On Wed, Jul 14, 2021 at 04:27:53PM +0300, Pavel Tikhomirov wrote:
> Previously a sharing group (shared and master ids pair) can be only
> inherited when mount is created via bindmount. This patch adds an
> ability to add an existing private mount into an existing sharing group.
> 
> With this functionality one can first create the desired mount tree from
> only private mounts (without the need to care about undesired mount
> propagation or mount creation order implied by sharing group
> dependencies), and next then setup any desired mount sharing between
> those mounts in tree as needed.
> 
> This allows CRIU to restore any set of mount namespaces, mount trees and
> sharing group trees for a container.
> 
> We have many issues with restoring mounts in CRIU related to sharing
> groups and propagation:
> - reverse sharing groups vs mount tree order requires complex mounts
>   reordering which mostly implies also using some temporary mounts
> (please see https://lkml.org/lkml/2021/3/23/569 for more info)
> 
> - mount() syscall creates tons of mounts due to propagation
> - mount re-parenting due to propagation
> - "Mount Trap" due to propagation
> - "Non Uniform" propagation, meaning that with different tricks with
>   mount order and temporary children-"lock" mounts one can create mount
>   trees which can't be restored without those tricks
> (see https://www.linuxplumbersconf.org/event/7/contributions/640/)
> 
> With this new functionality we can resolve all the problems with
> propagation at once.
> 
> Link: https://lore.kernel.org/r/20210714132754.94633-1-ptikhomirov@virtuozzo.com
> Cc: Eric W. Biederman <ebiederm@xmission.com>
> Cc: Alexander Viro <viro@zeniv.linux.org.uk>
> Cc: Christian Brauner <christian.brauner@ubuntu.com>
> Cc: Mattias Nissler <mnissler@chromium.org>
> Cc: Aleksa Sarai <cyphar@cyphar.com>
> Cc: Andrei Vagin <avagin@gmail.com>
> Cc: linux-fsdevel@vger.kernel.org
> Cc: linux-api@vger.kernel.org
> Cc: lkml <linux-kernel@vger.kernel.org>
> Signed-off-by: Pavel Tikhomirov <ptikhomirov@virtuozzo.com>
> ---
> This is a rework of "mnt: allow to add a mount into an existing group"

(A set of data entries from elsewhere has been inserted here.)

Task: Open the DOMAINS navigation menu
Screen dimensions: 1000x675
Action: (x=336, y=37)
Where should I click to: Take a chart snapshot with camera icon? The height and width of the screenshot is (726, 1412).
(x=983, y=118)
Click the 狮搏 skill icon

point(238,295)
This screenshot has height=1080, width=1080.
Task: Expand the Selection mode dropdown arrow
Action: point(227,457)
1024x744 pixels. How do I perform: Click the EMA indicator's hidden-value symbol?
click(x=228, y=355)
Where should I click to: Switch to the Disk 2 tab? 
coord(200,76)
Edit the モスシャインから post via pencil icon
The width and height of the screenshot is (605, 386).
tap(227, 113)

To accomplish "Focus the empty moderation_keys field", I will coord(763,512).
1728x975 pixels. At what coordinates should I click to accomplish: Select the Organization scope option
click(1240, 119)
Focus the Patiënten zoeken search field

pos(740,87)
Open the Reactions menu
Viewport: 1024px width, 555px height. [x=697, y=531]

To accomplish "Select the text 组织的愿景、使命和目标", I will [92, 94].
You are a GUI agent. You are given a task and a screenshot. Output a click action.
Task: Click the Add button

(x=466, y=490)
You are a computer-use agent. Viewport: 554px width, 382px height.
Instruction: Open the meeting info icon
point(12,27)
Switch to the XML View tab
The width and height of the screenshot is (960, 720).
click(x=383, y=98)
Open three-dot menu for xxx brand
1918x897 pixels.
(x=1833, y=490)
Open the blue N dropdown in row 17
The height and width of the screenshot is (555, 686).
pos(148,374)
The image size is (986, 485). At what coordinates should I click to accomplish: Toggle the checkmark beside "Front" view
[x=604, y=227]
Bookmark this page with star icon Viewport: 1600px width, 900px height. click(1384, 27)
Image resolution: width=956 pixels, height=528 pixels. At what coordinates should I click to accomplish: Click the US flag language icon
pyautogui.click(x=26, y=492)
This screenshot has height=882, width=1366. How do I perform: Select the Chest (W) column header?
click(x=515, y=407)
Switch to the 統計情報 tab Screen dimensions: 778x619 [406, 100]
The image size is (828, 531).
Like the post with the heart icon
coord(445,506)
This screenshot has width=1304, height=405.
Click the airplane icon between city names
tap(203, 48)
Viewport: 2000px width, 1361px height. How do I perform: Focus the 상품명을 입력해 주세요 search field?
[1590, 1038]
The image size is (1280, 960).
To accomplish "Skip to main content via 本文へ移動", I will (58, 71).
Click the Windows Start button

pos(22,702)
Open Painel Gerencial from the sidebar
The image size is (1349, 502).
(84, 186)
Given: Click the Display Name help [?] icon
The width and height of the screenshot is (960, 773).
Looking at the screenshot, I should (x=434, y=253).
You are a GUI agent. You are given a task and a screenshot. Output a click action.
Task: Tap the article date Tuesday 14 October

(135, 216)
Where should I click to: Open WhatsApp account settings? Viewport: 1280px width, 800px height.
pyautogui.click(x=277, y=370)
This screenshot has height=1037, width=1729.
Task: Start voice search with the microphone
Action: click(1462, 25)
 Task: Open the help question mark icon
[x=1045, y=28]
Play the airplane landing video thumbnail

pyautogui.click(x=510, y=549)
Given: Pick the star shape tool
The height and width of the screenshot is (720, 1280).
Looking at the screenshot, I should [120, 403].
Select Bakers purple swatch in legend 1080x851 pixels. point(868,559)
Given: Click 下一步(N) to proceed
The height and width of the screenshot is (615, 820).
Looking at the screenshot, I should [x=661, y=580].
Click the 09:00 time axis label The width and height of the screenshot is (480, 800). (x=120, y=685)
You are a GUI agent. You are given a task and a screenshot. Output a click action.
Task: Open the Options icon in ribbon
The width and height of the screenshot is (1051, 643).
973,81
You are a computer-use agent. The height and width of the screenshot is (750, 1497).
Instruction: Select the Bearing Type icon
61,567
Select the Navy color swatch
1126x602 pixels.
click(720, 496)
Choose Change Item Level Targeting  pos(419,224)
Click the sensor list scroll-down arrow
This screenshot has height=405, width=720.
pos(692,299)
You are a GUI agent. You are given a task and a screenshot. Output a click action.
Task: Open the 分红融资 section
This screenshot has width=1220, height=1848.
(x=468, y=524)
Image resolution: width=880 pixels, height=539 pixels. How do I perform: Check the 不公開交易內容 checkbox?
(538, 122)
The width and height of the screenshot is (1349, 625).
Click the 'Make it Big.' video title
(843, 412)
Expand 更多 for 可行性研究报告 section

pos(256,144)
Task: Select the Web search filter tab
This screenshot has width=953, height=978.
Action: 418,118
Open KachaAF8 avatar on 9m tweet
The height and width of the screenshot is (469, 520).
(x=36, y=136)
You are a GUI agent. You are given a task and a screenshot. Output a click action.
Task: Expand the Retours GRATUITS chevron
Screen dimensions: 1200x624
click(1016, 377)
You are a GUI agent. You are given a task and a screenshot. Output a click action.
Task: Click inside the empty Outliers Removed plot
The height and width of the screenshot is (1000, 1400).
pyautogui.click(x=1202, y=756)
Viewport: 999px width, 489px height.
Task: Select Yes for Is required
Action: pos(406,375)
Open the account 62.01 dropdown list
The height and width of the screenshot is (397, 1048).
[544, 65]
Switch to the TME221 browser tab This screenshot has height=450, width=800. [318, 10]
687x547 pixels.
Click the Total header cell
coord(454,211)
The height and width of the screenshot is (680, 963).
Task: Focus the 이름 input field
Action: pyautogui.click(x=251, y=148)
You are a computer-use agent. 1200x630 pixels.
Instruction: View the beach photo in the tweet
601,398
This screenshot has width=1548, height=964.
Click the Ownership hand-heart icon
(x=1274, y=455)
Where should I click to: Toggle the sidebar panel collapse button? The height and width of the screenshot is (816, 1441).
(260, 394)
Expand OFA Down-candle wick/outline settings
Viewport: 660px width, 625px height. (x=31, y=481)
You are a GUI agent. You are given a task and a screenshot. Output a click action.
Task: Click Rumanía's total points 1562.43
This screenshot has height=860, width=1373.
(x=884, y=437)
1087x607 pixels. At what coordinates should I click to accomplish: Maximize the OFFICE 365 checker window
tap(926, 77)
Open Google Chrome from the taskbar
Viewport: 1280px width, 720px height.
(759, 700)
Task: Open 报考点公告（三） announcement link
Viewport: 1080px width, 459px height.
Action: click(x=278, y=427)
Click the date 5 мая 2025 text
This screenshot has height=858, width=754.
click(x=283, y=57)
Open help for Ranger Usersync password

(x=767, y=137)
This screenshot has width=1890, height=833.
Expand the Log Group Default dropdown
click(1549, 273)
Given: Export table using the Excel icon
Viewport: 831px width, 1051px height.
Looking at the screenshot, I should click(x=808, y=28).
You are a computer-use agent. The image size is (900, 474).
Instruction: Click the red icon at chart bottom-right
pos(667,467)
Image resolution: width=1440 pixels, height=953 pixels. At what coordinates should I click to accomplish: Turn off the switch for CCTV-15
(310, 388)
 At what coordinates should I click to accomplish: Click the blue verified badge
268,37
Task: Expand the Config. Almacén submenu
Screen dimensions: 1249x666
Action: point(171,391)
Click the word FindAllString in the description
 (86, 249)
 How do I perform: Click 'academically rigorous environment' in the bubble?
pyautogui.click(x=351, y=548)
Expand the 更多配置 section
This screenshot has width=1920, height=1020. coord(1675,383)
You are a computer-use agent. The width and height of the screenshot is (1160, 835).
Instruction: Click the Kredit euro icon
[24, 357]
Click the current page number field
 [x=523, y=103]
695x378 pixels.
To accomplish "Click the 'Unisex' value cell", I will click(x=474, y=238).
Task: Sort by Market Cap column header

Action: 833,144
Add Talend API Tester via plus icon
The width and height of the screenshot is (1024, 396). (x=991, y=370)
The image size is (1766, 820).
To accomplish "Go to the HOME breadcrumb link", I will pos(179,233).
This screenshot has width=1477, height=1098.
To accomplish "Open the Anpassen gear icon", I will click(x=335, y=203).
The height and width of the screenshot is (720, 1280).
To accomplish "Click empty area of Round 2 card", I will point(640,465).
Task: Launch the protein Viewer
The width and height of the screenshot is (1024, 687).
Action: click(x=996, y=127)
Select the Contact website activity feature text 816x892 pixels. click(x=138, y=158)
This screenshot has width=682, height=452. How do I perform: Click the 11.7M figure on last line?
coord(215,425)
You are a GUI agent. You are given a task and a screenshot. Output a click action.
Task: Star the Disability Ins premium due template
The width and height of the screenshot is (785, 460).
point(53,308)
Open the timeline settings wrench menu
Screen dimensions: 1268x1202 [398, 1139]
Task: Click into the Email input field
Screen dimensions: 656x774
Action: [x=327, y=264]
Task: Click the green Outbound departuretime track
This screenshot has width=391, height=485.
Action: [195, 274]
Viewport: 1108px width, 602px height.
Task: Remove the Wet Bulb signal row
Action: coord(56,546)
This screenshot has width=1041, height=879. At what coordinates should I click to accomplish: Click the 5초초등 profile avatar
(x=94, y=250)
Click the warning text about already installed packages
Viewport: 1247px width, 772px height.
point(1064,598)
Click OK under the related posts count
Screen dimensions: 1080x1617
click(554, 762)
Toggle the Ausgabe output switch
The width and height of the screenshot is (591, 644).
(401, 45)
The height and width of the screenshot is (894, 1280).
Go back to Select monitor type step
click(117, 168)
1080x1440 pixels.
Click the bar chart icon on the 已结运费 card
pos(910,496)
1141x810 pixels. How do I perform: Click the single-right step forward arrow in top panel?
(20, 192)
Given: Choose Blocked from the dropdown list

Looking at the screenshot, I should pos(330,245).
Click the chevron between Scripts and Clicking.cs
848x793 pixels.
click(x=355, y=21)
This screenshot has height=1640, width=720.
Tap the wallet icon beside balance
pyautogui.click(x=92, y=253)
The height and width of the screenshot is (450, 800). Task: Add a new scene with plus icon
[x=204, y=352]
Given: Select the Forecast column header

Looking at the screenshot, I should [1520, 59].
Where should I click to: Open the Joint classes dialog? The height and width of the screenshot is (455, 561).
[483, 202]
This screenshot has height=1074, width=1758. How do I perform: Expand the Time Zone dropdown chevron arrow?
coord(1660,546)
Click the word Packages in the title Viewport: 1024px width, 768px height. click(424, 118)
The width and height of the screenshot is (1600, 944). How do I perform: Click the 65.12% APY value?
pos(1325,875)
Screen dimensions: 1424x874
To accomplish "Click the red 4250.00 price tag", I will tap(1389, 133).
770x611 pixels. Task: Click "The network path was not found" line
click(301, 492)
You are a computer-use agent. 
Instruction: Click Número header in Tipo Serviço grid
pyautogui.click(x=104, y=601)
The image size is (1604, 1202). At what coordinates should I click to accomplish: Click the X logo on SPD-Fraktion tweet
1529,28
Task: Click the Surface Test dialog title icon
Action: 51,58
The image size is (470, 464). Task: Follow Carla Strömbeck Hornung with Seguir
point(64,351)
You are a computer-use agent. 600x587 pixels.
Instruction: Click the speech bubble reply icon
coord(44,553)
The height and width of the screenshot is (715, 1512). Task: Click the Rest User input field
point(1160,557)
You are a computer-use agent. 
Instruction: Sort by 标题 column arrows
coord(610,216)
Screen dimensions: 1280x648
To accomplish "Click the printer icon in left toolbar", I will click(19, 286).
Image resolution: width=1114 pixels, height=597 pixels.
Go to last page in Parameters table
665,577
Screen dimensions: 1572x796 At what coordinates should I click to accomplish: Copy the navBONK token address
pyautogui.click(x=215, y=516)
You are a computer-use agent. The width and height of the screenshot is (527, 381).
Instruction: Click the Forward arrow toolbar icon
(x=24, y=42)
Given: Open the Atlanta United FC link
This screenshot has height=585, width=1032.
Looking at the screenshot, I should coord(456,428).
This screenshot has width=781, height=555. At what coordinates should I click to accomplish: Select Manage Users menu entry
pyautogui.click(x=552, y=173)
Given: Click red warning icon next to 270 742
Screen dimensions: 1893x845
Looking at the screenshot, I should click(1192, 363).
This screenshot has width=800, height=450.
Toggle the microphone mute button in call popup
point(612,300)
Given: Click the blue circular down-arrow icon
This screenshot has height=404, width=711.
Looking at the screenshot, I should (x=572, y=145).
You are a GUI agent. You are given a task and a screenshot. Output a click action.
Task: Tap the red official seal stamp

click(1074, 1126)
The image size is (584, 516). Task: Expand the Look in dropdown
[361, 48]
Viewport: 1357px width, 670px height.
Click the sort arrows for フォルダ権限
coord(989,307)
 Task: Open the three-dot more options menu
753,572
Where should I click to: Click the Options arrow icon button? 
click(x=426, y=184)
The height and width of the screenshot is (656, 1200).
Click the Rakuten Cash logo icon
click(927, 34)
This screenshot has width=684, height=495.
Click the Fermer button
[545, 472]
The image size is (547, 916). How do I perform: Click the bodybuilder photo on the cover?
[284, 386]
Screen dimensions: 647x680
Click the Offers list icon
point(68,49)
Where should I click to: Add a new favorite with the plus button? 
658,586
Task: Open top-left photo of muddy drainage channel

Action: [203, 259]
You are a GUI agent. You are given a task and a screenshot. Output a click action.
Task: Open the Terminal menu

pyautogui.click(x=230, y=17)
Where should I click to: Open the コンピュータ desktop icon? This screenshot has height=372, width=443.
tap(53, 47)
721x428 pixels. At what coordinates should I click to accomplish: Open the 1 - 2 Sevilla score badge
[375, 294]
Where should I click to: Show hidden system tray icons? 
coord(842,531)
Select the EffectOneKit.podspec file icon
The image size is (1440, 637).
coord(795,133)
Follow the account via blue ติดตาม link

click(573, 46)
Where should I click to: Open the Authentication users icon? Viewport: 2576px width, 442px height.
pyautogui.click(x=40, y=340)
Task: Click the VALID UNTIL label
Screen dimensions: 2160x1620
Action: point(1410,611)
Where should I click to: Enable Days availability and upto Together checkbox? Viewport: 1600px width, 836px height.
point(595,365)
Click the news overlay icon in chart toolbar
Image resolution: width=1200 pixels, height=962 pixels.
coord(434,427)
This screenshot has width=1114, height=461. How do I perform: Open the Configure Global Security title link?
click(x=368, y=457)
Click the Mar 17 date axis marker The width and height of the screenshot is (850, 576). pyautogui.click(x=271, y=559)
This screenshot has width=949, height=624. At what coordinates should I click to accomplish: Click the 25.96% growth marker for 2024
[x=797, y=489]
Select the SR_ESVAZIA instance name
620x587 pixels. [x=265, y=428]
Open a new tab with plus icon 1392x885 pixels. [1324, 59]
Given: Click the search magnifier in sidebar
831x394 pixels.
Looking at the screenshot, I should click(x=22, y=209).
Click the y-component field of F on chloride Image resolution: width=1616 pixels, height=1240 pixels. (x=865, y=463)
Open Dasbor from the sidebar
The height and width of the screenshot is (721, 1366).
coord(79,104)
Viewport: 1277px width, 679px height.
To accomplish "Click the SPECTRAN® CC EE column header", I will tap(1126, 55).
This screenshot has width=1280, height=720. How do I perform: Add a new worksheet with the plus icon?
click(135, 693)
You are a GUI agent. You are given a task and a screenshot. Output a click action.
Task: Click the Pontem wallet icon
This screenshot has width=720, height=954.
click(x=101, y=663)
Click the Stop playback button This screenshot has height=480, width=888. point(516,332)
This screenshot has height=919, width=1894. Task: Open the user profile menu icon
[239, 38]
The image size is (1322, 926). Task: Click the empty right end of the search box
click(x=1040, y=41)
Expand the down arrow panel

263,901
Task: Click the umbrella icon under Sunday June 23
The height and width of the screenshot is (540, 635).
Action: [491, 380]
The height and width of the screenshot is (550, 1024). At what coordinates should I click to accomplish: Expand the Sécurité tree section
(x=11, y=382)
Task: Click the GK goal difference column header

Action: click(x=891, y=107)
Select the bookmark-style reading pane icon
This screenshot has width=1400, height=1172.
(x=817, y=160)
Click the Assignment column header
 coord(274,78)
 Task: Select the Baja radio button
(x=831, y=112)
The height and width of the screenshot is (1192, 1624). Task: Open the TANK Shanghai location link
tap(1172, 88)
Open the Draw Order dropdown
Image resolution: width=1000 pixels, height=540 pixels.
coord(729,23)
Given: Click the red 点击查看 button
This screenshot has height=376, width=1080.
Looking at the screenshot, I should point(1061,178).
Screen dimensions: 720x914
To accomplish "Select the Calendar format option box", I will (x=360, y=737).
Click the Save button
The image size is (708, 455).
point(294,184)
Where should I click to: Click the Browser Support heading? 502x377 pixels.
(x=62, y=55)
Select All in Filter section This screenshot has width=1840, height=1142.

> patch from Andrei. https://lkml.org/lkml/2017/4/28/20
> 
> New do_set_group is similar to do_move_mount, but with some restrictions
> of do_move_mount removed and that's why:
> 
> 1) Allow "cross-namespace" sharing group set. If we allow operation only
> with mounts from current+anon mount namespace one would still be able to
> setns(from_mntns) + open_tree(from, OPEN_TREE_CLONE) + setns(to_mntns) +
> move_mount(anon, to, MOVE_MOUNT_SET_GROUP) to set sharing group to mount
> in different mount namespace with source mount. But with this approach
> we would need to create anon mount namespace and mount copy each time,
> which is just a waste of resources. So instead lets just check if we are
> allowed to modify both mount namespaces (which looks equivalent to what
> setns-es and open_tree check).
> 
> 2) Skip checks wich only apply to actually moving mount which we have in
> do_move_mount and open_tree. We don't need to check for MNT_LOCKED,
> d_is_dir matching, unbindable, nsfs loops and ancestor relation as we
> don't move mounts.
> 
> Also let's add some new checks:
> 
> 1) Don't allow to copy sharing from mount with narrow root to a wider
> root, so that user does not have power to receive more propagations when
> user already has. (proposed by Andrei)
> 
> 2) Don't allow to copy sharing from mount with locked children for the
> same reason, as user shouldn't see propagations to areas overmounted by
> locked mounts (if the user could not already do it before sharing
> adjustment).
> 
> 3) If From is private for MOVE_MOUNT_SET_GROUP let's report an error
> instead of just doing nothing, so that the user knows that there is
> probably some logical usage error. (proposed by Christian)
> 
> Security note: there would be no (new) loops in sharing groups tree,
> because this new move_mount(MOVE_MOUNT_SET_GROUP) operation only adds
> one _private_ mount to one group (without moving between groups), the
> sharing groups tree itself stays unchanged after it.
> 
> In Virtuozzo we have "mount-v2" implementation, based with the original
> kernel patch from Andrei, tested for almost a year and it actually
> decreased number of bugs with mounts a lot. One can take a look on the
> implementation of sharing group restore in CRIU in "mount-v2" here:
> 
> https://src.openvz.org/projects/OVZ/repos/criu/browse/criu/mount-v2.c#898
> 
> This works almost the same with current version of patch if we replace
> mount(MS_SET_GROUP) to move_mount(MOVE_MOUNT_SET_GROUP), please see
> super-draft port for mainstream criu, this at least passes
> non-user-namespaced mount tests (zdtm.py --mounts-v2 -f ns).
> 
> https://github.com/Snorch/criu/commits/mount-v2-poc
> 
> v2: Solve the problem mentioned by Andrei:
> - check mnt_root of "to" is in the sub-tree of mnt_root of "from"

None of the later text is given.